Trade paperback, 480 pages Published 2010 Acquired August 2012 Read April 2017 |
by Richard Molesworth
If you ever wanted to know how so many episodes of Doctor Who ended up missing, presumed wiped, then this is the book for you. Molesworth covers both the processes and procedures that led to the wiping of most episodes of Doctor Who from 1963 to 1974 from the BBC archives, as well as the slow and difficult details of their gradual recovery. Reading this book, it turns out that what's strange isn't that so many stories were wiped, but that we have as many of the episodes as we do. The strange anecdotes that surround almost every recovery make for good reading.
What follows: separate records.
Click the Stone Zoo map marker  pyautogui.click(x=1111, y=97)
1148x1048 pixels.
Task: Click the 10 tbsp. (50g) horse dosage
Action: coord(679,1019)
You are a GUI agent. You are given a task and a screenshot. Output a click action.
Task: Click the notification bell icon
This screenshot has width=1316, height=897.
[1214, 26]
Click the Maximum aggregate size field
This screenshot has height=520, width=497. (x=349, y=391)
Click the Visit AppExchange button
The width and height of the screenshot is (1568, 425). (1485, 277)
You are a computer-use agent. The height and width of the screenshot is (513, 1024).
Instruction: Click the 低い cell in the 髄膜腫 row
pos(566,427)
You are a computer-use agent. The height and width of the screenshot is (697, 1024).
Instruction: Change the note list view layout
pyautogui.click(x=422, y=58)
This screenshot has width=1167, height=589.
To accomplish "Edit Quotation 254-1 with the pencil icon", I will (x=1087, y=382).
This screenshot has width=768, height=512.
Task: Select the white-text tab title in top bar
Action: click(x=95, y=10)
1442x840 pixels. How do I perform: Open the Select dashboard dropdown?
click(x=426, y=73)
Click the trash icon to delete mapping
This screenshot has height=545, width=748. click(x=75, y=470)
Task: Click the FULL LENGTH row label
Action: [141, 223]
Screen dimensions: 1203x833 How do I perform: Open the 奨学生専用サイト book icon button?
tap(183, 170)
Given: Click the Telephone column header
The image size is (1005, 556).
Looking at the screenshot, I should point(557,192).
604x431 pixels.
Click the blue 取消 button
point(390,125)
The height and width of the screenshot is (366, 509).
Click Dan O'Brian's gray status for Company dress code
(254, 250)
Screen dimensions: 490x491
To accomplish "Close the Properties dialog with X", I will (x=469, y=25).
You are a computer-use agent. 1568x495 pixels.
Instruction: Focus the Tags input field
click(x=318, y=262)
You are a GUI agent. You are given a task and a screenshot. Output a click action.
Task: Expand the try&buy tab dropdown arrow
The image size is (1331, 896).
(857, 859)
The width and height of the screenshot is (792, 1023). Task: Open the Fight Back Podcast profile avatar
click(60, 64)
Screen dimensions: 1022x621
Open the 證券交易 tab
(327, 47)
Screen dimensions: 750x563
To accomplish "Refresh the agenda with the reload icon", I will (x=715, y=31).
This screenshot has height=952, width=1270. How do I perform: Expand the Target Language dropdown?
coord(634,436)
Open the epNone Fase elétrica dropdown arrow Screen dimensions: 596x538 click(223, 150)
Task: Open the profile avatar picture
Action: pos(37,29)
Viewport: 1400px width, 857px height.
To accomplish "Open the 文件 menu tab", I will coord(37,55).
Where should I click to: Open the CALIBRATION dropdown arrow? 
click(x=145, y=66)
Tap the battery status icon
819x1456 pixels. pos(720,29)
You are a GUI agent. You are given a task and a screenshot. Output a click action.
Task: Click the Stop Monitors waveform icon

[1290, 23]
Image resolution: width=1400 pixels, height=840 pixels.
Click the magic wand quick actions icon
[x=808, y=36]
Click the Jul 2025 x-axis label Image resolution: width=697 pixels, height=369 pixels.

I appreciate Molesworth's thoroughness, but the book could sometimes be hard going-- there's a lot of detail that's difficult to read, about certain technical processes, and about what film trims ended up where when and stuff like that. But I suspect those parts were more intended as reference than as something you should read narratively.
(I read the first edition of 2010, but there was an updated edition that came out in 2013, adding details about the recovery of episodes from Galaxy 4 and The Underwater Menace in 2011. Alas, it was announced just after I bought the first edition, and I wasn't about to turn around and buy it again. Even more alas, a couple months after the second edition came out, the recovery of two almost-complete serials was announced, rendering the second edition out of date almost immediately! I don't know if there are plans for a third, but I feel like if it was published, the recovery of more episodes would be almost guaranteed, so that Molesworth can never be done with his work.)